The Legislature established a special commission to study auto body rates in the fiscal year 2022 budget, consisting of legislators from both major parties, three people appointed by the Automobile Insurers Bureau, three people appointed by the Alliance of Automotive Service Providers of Massachusetts, a representative of a vocational-technical school or program, and an auto dealer.
A final report released in April 2022 stated that the “Commission recognizes that auto body labor rates must be addressed and that the auto body labor rate has not increased significantly since 1988.” But the group, co-chaired by Financial Services Committee co-chairs Rep. James Murphy of Weymouth and Sen. Paul Feeney of Foxborough, did not make a straightforward recommendation and presented the Legislature with six “recommendations and potential solutions.”
The first possibility the commission mentioned was the status quo, which it said “is not a viable recommendation and will not provide a long-term solution to the issue of auto body labor rates.” There were also recommendations made by the Alliance of Automotive Service Providers Massachusetts and Massachusetts State Automobile Dealers Association.
Two types of legislation were identified: one set of bills under consideration last session that “would create a government-set labor rate that insurance companies would be required to pay auto body repair shops based on the average labor rate of surrounding states” in New England, and another (including Hawkins’ bill) that “would use the labor rate set in 1988 and adjust it for today’s use based on inflation over the past twenty years.”
And then there was the “legislative recommendation,” which was to create a Labor Rate Advisory Board made up of government officials, insurance industry representatives, repair industry representatives, and others to “address any and all issues related to auto body labor rates.”
The advisory board would be charged with conducting an annual survey of auto body shop labor rates and collecting other industry data to “be used as factors to provide a basis and recommendation for which the board can discuss a fair and equitable labor rate.”

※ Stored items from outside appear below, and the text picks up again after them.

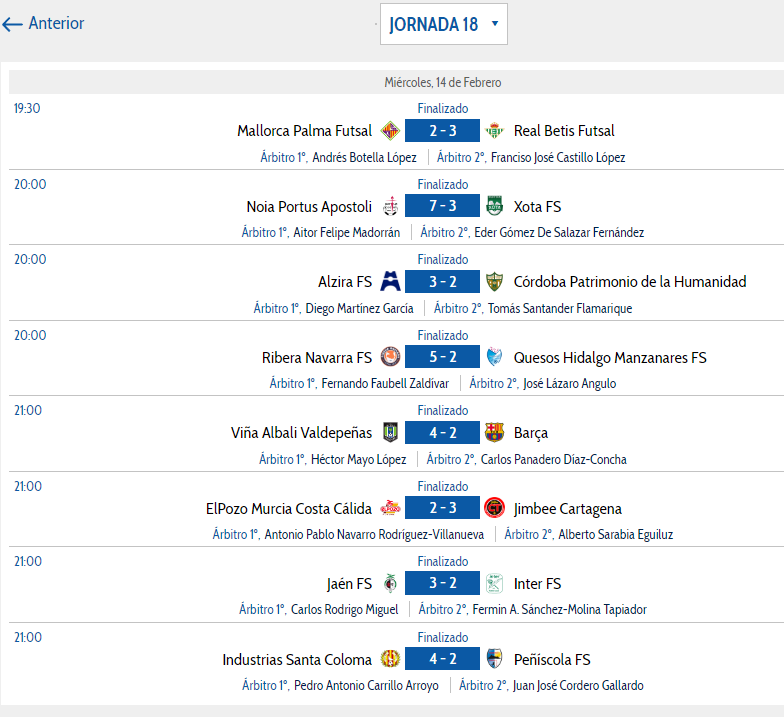Viewport: 784px width, 717px height.
Task: Click the Noia Portus Apostoli team name
Action: coord(309,207)
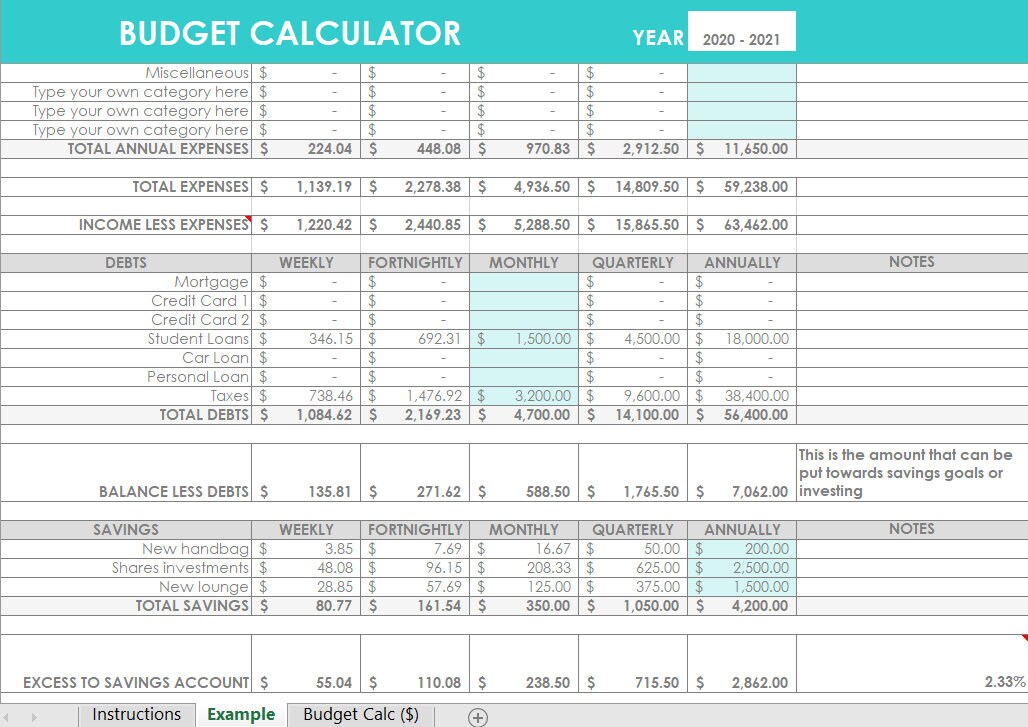The image size is (1028, 727).
Task: Select the Example sheet tab
Action: click(x=240, y=715)
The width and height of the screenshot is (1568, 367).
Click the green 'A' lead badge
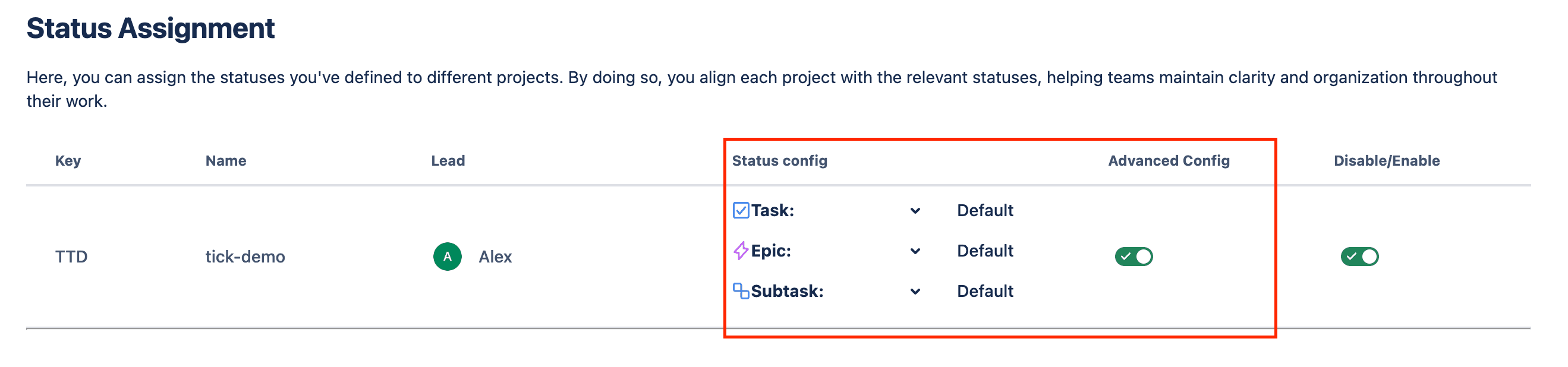448,256
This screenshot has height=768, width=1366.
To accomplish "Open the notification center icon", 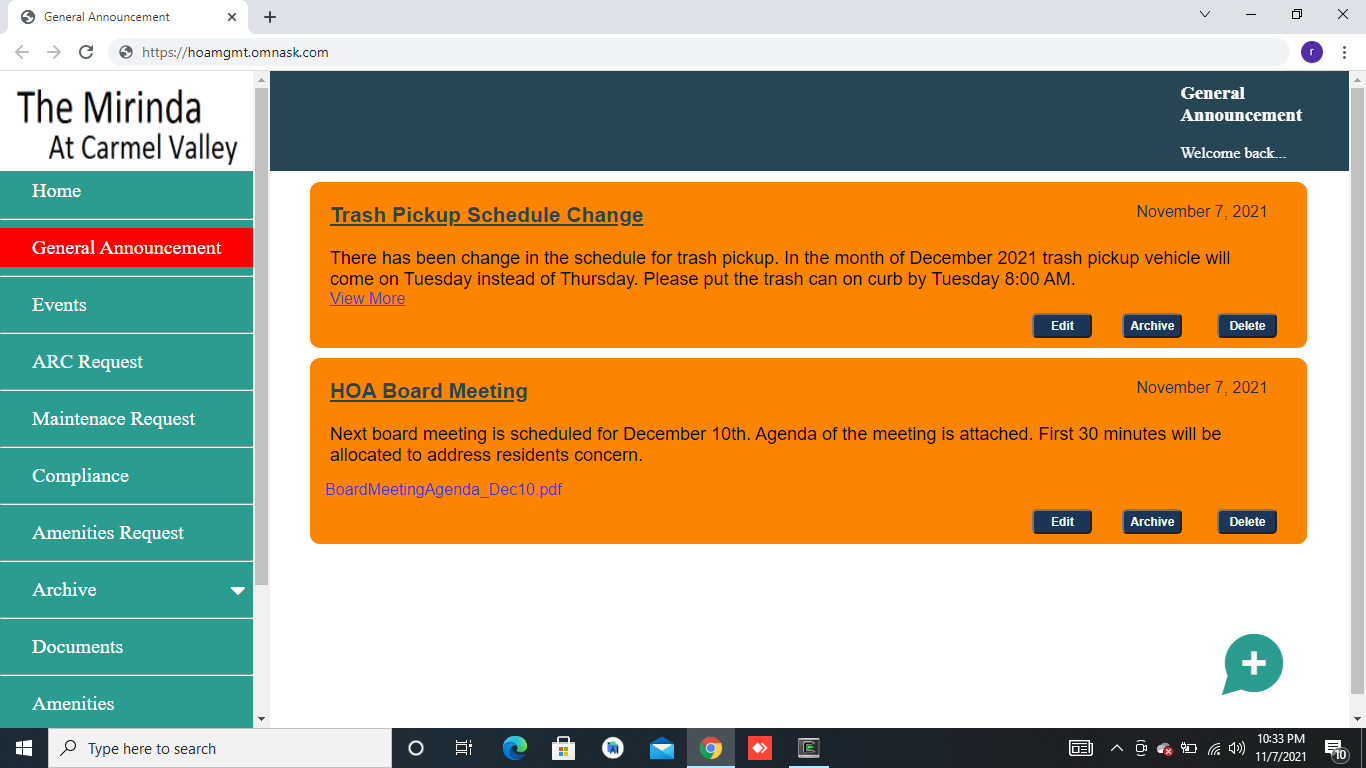I will pos(1334,748).
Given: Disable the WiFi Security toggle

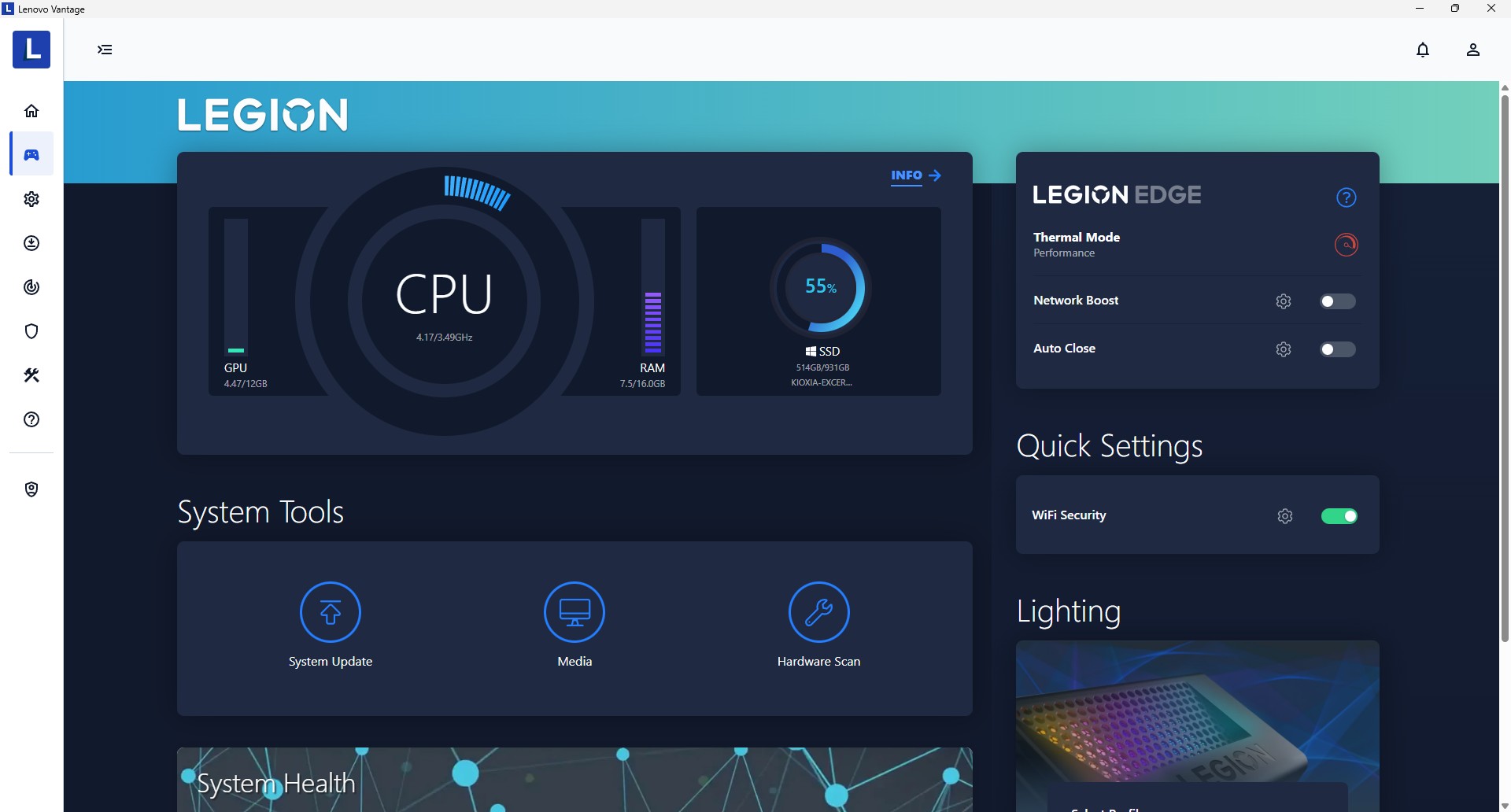Looking at the screenshot, I should [x=1339, y=516].
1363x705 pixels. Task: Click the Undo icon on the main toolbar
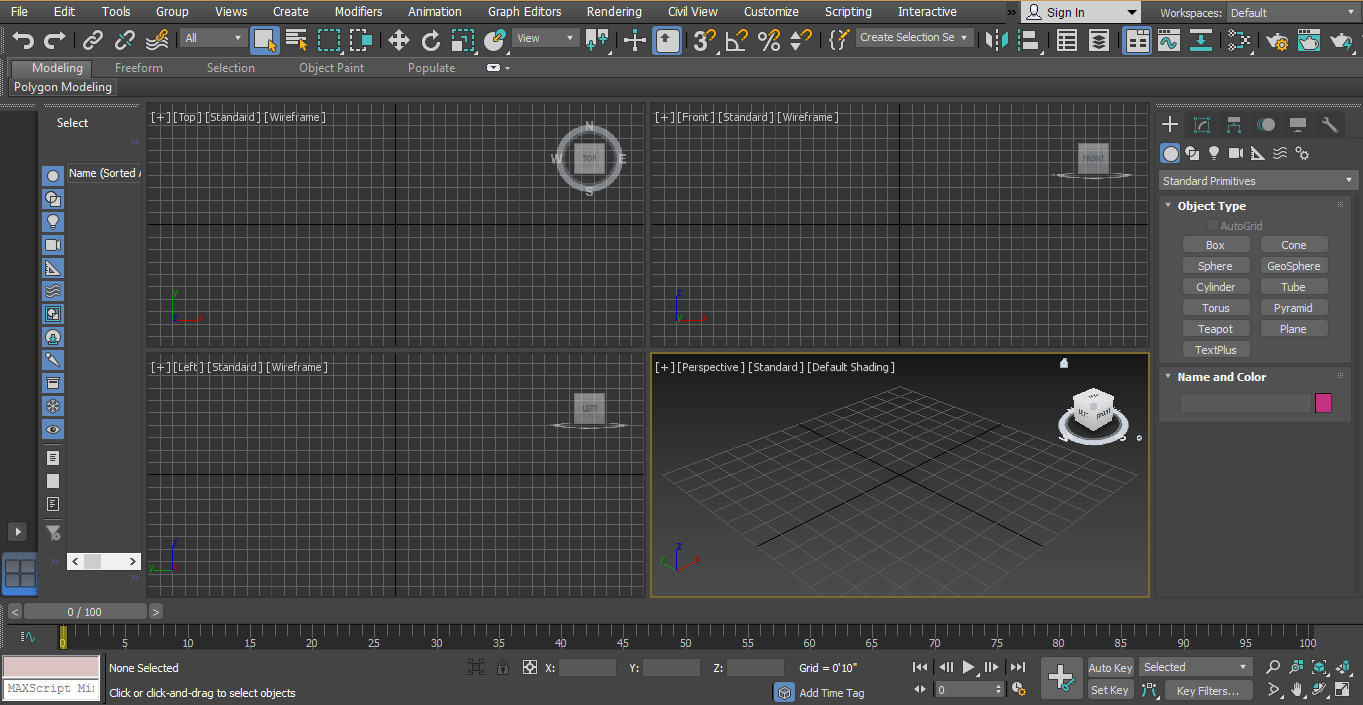(x=21, y=41)
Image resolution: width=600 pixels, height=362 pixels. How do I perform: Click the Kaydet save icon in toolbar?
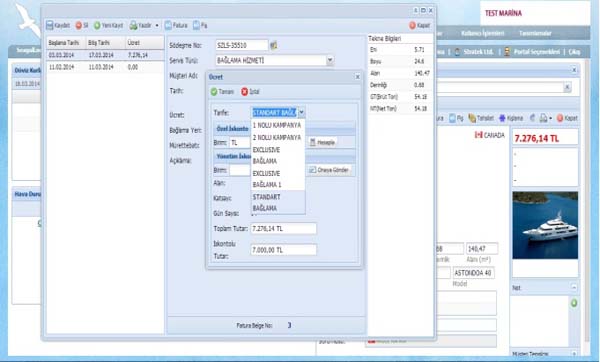[50, 26]
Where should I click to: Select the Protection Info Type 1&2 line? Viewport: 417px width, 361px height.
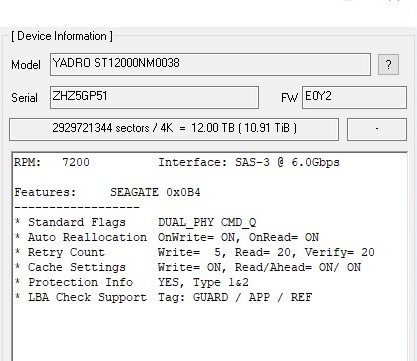click(132, 282)
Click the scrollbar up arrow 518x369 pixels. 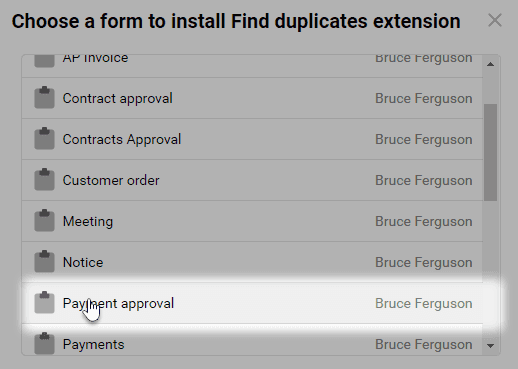pyautogui.click(x=490, y=64)
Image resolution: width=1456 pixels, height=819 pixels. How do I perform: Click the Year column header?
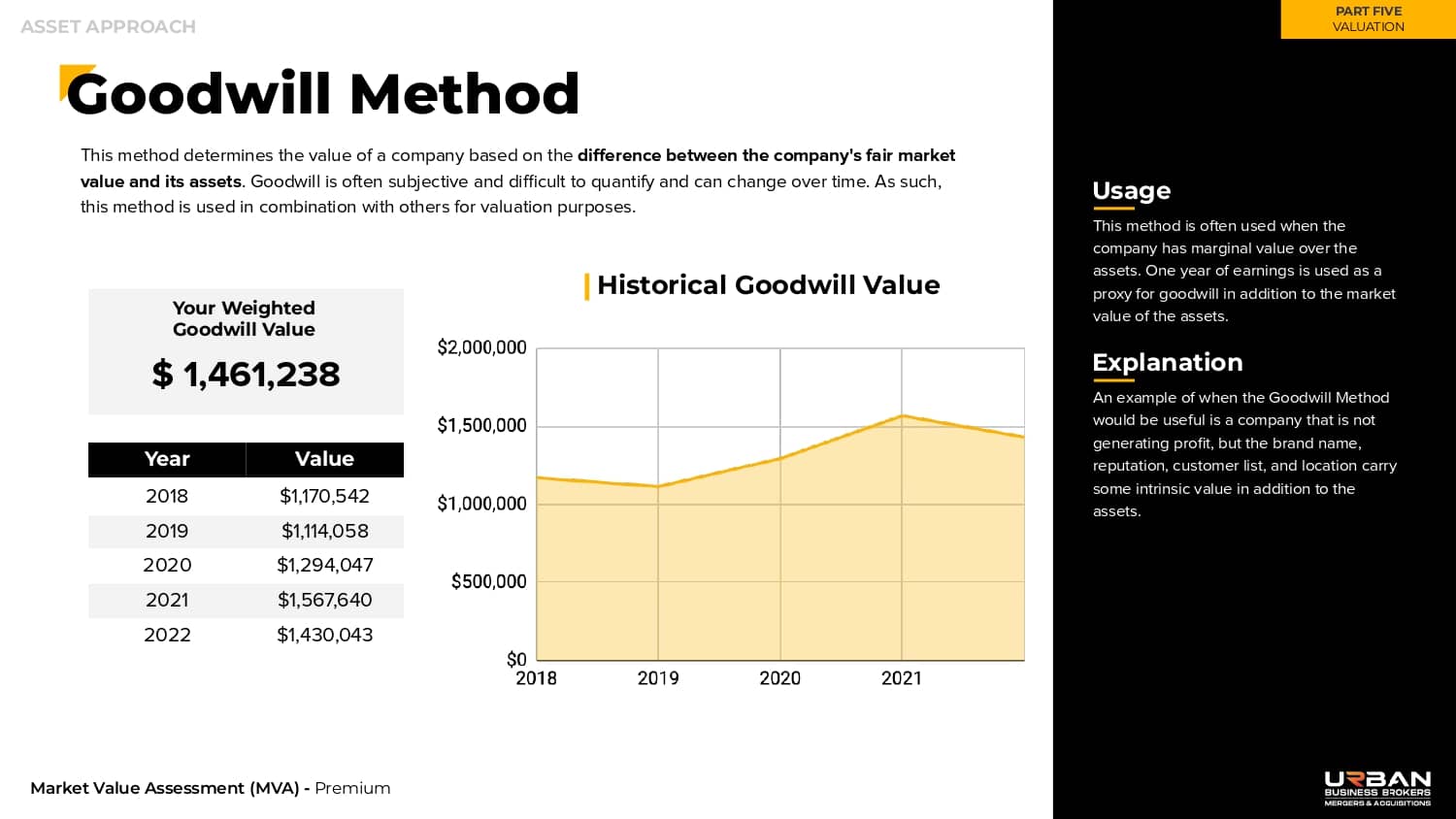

That “legislative recommendation” and a requirement for a minimum hourly labor rate of $55 was included in the Senate version of an economic development bill that collapsed in the final days of formal work in the 2021-2022 legislative session when House and Senate Democrats were blindsided by legally-required tax rebates.
That same language is before the Financial Services Committee again this session as S 688, filed by Sen. Michael Moore of Millbury.